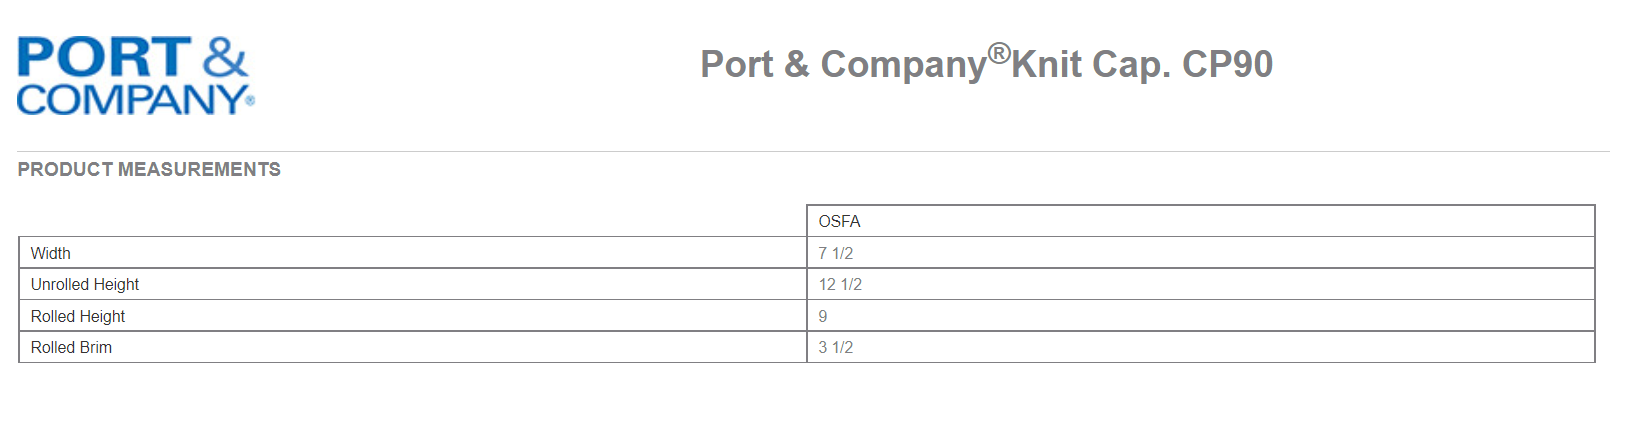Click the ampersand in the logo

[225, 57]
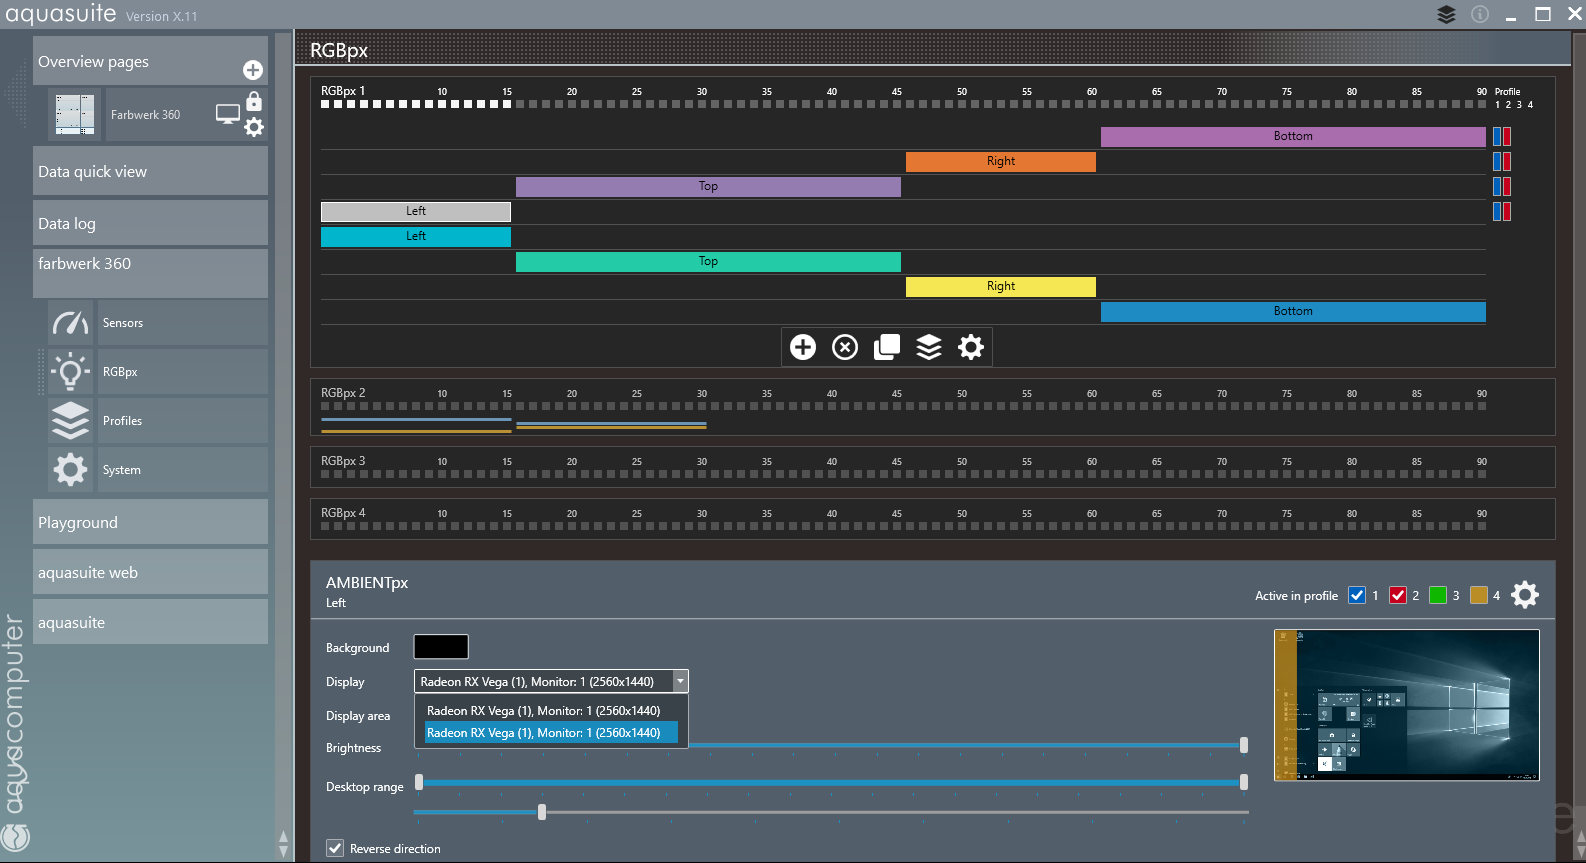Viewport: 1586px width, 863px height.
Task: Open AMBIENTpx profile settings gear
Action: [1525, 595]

*Your task*
Copy out the material above word for word, with the pictures left out.

*The result*
Click the ampersand in the logo

[225, 57]
Viewport: 1586px width, 863px height.
Task: Open AMBIENTpx profile settings gear
Action: [1525, 595]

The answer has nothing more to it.